Work instruction | Below are some entries; report how many of their lines contain the word "will", giving nothing besides the number.

(Available data)

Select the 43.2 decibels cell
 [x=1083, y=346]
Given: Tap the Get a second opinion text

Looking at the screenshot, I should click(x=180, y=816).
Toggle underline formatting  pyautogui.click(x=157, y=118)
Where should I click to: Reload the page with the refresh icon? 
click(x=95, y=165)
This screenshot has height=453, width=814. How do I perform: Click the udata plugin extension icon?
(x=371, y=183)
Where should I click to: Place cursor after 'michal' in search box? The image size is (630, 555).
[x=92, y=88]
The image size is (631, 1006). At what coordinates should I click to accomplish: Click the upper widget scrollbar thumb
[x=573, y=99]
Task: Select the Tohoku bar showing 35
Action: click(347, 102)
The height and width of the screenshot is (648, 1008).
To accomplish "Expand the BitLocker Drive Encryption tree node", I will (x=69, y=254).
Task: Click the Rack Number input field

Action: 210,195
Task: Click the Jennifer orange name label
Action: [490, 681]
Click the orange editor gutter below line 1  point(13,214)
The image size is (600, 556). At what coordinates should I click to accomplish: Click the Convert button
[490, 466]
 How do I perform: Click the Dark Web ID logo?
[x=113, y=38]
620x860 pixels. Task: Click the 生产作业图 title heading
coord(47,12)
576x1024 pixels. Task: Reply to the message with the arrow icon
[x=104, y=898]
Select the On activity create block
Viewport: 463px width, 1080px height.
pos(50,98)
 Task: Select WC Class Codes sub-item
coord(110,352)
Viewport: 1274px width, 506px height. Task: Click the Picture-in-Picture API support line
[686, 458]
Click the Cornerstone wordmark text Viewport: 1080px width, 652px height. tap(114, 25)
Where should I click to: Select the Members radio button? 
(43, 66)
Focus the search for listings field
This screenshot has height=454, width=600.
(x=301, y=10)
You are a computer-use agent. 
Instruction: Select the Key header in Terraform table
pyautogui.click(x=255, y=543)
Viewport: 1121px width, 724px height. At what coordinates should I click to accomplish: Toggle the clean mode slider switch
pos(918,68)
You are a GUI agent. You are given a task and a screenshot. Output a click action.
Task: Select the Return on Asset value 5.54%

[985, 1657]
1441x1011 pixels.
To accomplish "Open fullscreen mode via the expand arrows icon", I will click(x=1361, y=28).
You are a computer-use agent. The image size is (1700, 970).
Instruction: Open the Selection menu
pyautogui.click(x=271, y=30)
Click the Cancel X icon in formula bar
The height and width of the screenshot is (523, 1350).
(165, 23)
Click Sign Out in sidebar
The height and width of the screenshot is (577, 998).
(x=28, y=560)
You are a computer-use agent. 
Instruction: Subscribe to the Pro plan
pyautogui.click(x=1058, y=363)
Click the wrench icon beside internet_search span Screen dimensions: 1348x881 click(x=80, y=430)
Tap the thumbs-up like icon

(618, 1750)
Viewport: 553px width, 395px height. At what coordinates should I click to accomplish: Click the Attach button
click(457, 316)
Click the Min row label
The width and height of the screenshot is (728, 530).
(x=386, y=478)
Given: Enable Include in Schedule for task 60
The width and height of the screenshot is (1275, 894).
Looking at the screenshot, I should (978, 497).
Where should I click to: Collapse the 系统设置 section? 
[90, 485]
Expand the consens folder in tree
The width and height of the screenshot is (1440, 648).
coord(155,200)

(End Available data)

Exercise solution | 2